Document text>
========================================================================
A panel of vaccine experts will meet in early November to consider whether to recommend the Pfizer-BioNTech COVID-19 vaccine for children younger than 12.


What You Need To Know

  • A panel of vaccine experts will meet in early November to consider whether to recommend the Pfizer-BioNTech COVID-19 vaccine for children younger than 12

  • The Advisory Committee of Immunization Practices scheduled a two-day meeting for Nov. 2-3, health officials said Friday

  • The experts are anticipating the U.S. Food and Drug Administration will have decided by then whether to authorize use of the Pfizer vaccine for children between ages 5 to 11

  • The CDC committee’s job is to help the agency develop recommendations for doctors and the public about which vaccines should be used and how they should given

The Advisory Committee of Immunization Practices scheduled a two-day meeting for Nov. 2-3, health officials said Friday. The Pfizer topic is expected to take up part of the agenda.

The experts are anticipating the U.S. Food and Drug Administration will have decided by then whether to authorize use of the Pfizer vaccine for children between ages 5 to 11. An independent expert panel of advisers to the FDA will publicly discuss Pfizer’s data at an Oct. 26 meeting.

The CDC committee’s job is to help the agency develop recommendations for doctors and the public about which vaccines should be used and how they should given.

Currently, Pfizer vaccines are authorized only for people 12 and older. The company, along with its German partner BioNTech, formally requested emergency use authorization for 5- to 11-year-olds Thursday. 

If approved, the Pfizer-BioNTech vaccine would be the first to be available to children under 12 in the U.S. and make more than 28 million additional Americans eligible to be protected from the virus.

Pfizer and BioNTech say their clinical trial has shown that a lower dosage of the vaccine in 5- to 11-year-olds — about a third of what is administered to adults — generates antibody levels just as strong as in teenagers and young adults after the second dose.

Side effects — such as fever, achiness or sore arms — were similar to those observed in people ages 16-25.

Many parents and pediatricians are clamoring for protection for children younger than 12. Not only can youngsters sometimes get seriously ill, but keeping them in school can be a challenge with the coronavirus still raging in poorly vaccinated communities.

While kids are at lower risk of severe illness or death than older people, COVID-19 does sometimes kill children and cases in youngsters have skyrocketed as the extra-contagious delta variant has swept through the country.
========================================================================
Input data>
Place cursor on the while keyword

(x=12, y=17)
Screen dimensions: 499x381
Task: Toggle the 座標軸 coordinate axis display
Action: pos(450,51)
========================================================================
What to work on> In the article on the Pfizer-BioNTech vaccine for children, what dosage did the clinical trial give 5- to 11-year-olds compared with adults?

Solved problem> About a third of the dosage given to adults.